Going through the entries below, copy out each line that contains "entry".

——————

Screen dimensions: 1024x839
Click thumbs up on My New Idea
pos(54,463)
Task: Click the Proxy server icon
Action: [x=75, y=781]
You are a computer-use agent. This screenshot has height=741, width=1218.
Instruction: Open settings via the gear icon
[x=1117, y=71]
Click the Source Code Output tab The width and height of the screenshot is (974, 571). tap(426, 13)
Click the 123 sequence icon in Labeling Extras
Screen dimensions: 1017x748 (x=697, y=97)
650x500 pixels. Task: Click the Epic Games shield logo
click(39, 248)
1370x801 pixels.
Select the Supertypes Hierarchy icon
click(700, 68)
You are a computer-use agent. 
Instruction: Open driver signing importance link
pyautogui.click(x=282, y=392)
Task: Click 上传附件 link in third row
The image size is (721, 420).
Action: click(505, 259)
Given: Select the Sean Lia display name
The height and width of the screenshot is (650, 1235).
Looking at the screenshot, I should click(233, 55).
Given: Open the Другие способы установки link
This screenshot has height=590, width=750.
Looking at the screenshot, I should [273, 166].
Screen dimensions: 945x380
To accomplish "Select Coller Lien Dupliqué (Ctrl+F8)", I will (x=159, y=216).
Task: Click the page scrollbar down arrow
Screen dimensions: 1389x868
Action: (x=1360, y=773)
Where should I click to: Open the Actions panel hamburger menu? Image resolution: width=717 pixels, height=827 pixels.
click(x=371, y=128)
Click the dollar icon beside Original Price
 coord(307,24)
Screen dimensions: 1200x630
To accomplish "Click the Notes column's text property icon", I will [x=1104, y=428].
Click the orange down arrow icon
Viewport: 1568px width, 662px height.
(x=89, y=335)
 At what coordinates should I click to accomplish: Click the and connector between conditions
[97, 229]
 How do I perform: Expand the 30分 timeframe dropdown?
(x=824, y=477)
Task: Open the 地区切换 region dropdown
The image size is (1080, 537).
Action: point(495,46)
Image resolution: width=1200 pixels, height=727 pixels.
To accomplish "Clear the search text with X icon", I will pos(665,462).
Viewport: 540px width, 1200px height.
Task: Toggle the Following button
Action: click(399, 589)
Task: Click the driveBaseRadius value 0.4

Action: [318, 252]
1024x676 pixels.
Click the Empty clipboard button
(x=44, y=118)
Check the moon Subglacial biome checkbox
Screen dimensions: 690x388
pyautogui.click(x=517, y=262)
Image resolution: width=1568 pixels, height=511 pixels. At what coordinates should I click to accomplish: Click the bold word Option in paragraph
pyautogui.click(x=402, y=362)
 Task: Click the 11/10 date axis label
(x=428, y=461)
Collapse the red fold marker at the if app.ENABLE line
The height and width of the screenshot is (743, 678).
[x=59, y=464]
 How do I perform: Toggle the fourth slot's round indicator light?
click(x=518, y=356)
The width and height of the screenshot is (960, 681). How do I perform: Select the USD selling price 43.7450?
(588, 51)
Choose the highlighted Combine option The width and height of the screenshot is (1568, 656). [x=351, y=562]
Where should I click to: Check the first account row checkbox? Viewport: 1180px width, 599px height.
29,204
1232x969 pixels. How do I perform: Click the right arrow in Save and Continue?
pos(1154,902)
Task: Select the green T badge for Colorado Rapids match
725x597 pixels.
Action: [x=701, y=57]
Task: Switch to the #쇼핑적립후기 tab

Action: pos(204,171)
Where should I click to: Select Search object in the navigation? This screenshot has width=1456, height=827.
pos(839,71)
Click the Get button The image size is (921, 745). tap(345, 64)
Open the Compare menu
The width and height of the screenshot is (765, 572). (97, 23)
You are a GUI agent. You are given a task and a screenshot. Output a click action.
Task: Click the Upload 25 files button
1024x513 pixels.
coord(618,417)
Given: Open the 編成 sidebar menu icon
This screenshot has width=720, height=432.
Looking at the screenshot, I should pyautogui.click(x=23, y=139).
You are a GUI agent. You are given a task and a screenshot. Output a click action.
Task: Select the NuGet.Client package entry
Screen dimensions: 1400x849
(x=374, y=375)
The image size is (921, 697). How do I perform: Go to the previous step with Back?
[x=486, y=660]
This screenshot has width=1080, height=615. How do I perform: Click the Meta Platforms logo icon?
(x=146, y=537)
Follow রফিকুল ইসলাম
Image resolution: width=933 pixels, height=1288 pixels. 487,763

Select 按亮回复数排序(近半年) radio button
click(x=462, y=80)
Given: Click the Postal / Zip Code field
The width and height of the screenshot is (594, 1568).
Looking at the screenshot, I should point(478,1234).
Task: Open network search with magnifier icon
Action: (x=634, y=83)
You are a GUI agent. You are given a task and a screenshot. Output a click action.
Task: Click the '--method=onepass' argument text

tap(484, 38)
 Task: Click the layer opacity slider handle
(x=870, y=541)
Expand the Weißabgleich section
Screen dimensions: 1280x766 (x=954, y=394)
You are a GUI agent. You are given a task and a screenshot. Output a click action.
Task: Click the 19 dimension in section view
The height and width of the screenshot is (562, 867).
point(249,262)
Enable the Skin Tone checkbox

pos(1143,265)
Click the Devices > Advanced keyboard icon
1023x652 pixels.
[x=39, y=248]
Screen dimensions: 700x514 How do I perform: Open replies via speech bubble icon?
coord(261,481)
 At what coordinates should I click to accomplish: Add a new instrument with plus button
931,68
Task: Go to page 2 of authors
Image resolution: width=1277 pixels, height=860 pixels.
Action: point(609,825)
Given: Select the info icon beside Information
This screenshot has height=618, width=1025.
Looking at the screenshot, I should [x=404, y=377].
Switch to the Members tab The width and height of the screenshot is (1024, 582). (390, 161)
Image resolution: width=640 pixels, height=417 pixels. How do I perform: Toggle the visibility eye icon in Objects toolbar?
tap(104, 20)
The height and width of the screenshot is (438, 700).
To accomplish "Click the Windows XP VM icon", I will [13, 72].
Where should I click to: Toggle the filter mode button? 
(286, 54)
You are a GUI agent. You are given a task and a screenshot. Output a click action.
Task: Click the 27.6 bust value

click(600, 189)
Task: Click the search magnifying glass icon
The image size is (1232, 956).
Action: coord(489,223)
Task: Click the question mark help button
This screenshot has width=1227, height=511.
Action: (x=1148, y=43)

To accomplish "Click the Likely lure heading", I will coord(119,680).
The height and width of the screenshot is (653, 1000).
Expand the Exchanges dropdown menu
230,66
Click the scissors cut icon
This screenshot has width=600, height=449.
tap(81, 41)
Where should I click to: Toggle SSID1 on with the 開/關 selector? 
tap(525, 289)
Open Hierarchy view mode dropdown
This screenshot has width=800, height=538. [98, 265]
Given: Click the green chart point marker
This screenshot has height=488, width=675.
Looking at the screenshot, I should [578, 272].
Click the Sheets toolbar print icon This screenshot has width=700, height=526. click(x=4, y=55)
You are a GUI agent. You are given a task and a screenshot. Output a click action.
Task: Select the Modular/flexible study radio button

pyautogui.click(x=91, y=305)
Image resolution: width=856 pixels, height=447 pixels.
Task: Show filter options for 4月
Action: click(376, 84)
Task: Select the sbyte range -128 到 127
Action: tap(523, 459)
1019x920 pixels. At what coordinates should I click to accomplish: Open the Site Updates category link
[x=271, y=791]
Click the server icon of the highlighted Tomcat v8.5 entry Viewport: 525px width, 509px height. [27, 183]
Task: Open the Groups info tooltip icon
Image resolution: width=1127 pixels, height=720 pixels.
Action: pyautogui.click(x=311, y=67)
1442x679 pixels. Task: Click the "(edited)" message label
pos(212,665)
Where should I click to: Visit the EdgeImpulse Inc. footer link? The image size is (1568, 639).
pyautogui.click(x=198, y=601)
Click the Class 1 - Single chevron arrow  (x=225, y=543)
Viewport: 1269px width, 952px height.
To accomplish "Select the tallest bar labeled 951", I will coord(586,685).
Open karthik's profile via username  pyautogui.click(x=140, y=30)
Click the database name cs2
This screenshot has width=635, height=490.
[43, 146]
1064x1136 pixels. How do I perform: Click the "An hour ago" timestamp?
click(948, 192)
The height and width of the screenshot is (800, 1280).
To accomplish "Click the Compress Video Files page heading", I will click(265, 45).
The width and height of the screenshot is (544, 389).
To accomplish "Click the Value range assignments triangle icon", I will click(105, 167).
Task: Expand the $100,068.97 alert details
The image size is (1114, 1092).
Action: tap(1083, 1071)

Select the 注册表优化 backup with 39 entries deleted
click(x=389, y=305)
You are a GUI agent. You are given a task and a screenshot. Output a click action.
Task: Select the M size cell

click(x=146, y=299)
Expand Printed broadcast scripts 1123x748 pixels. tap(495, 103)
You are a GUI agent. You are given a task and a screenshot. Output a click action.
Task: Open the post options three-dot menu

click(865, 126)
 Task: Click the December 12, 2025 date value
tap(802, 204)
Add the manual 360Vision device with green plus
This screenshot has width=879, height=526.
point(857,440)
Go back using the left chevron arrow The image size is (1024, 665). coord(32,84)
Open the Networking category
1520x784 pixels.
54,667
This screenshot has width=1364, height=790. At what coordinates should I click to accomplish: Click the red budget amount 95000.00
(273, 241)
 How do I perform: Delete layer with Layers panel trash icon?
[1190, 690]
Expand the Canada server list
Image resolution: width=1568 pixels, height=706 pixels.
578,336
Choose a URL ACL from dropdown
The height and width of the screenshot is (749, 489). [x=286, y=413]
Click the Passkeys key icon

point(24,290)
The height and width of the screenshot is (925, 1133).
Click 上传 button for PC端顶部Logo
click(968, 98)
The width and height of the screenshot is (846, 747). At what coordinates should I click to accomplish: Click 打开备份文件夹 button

——————

:: Solution to this task ::
Task: Select the NuGet.Client package entry
Click the server icon of the highlighted Tomcat v8.5 entry Viewport: 525px width, 509px height. [27, 183]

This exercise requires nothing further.